In meetings with Chinese President Hu Jintao and Premier Wen Jiabao, Mr. Geithner is expected to reiterate U.S. support -- and gratitude -- for the giant stimulus package that China has implemented to combat the global recession.
But he is also planning to press Beijing to take drastic measures to turn China's economy into one that depends heavily on sales to domestic consumers and less on sales to the U.S. and other foreign markets, according to a senior Treasury Department official.
That means encouraging Beijing to offer more generous health-care, retirement, welfare, educational and other benefits in order to persuade the average Chinese citizen that spending now doesn't mean starving later.
"The efforts China could take would be efforts to strengthen the comfort that Chinese households have in spending, which largely involves reducing or addressing the reasons why they feel such a great need to save for precautionary purposes," said the senior Treasury official, who briefed reporters Thursday in advance of Mr. Geithner's departure on Saturday.
The message signals that Treasury is beginning to look beyond the current crisis toward preventing a return to ever-mounting trade deficits and the constant political tensions they generate between the U.S. and China.
The trip is Mr. Geithner's first to China as Treasury Secretary and an important step in resuming the dialogue pursued by his predecessor Henry Paulson.
The trip is intended to lay the groundwork for a broader Strategic and Economic Dialogue meeting in Washington this summer in which Mr.

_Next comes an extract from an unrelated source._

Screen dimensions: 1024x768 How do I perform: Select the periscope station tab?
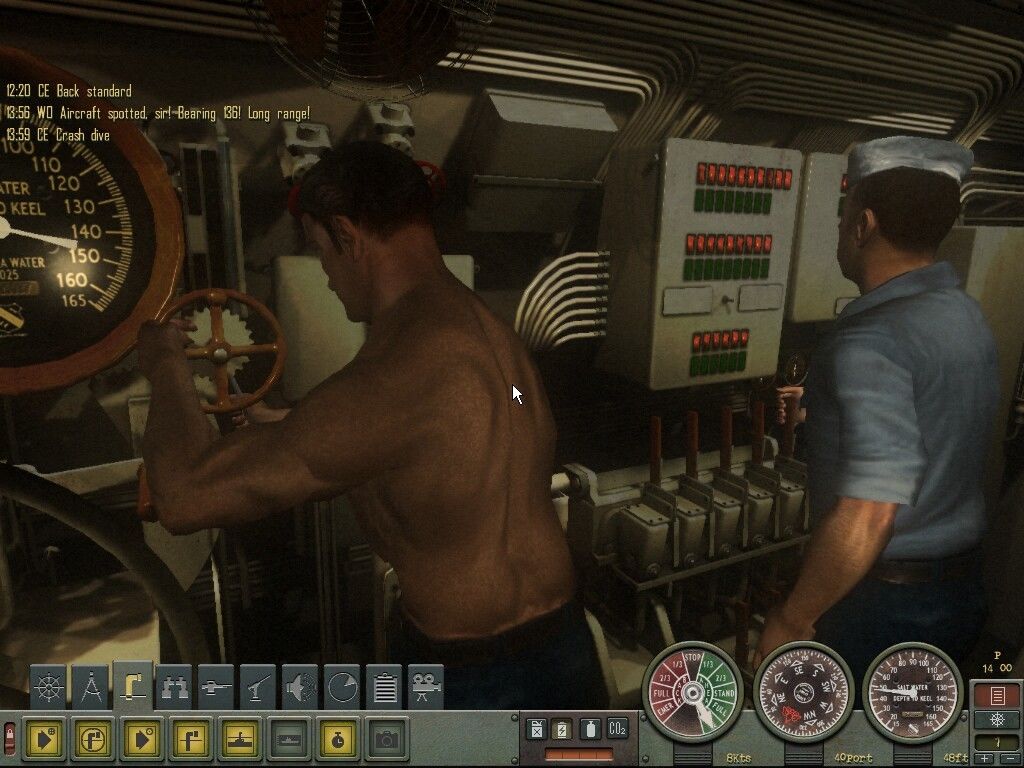click(x=133, y=685)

Geithner will lead the U.S. side of economic talks, while Secretary of State Hillary Clinton will head up the political and strategic discussions.
Mr. Geithner has been heartened by the fact that China's two-year, four trillion yuan package -- nearly $600 billion -- of government and corporate spending includes components to encourage a buying spree by Chinese consumers.
The government has compelled state-run banks to unleash a flood of credit, lending more in the first four months of this year than in all of 2008. And officials have announced a series of subsidies and other measures to encourage rural dwellers to splurge on such items as small-engine cars, home appliances and electronics.
"There is certainly discussion about the importance of shifting towards a more balanced, more domestic-demand source of growth for assuring Chinese growth in the future," the Treasury official said, noting that the Chinese have included that goal in their five-year plan.
That will also require, in the U.S. view, allowing China's currency to move more freely against the dollar. But Mr. Geithner is unlikely to hector Beijing about the yuan very much during this visit. The issue has long been a sensitive one, with U.S. manufacturers and their political allies accusing China of manipulating its currency to get an unfair edge in foreign trade.
Earlier this year during his confirmation process, Mr. Geithner labeled the country a currency manipulator, although the administration later backtracked and played down the comments.
The U.S., on a borrowing binge to restart the economy, needs China to continue to purchase dollar assets. Yet Chinese officials have, in recent months, expressed concern that big U.S. budget deficits and the threat of inflation might eat away at the value of their dollar holdings.
So far, however, Beijing hasn't pulled back from investments in U.S. government securities, something the Obama administration wants to avoid. "The last thing Geithner wants to do right now is rock the boat," said Frank Vargo, vice president for international economic affairs at the National Association of Manufacturers.
Mr. Geithner is scheduled to arrive in Beijing on Sunday for meetings Monday and Tuesday.—Andrew Browne in Beijing and Jason Dean in Singapore contributed to this article.

2 comments:

LL said...

What a vain hope.

The Chinese will laugh at this clown.

One Ticked Chick said...

Just another example of the arrogance of the Obama administration. The U.S., which is in debt up to its eyeballs, is going to tell the Chinese, who own us, how to manage their economy? What a joke. The thought of another 3 1/2 years of this administration is so depressing.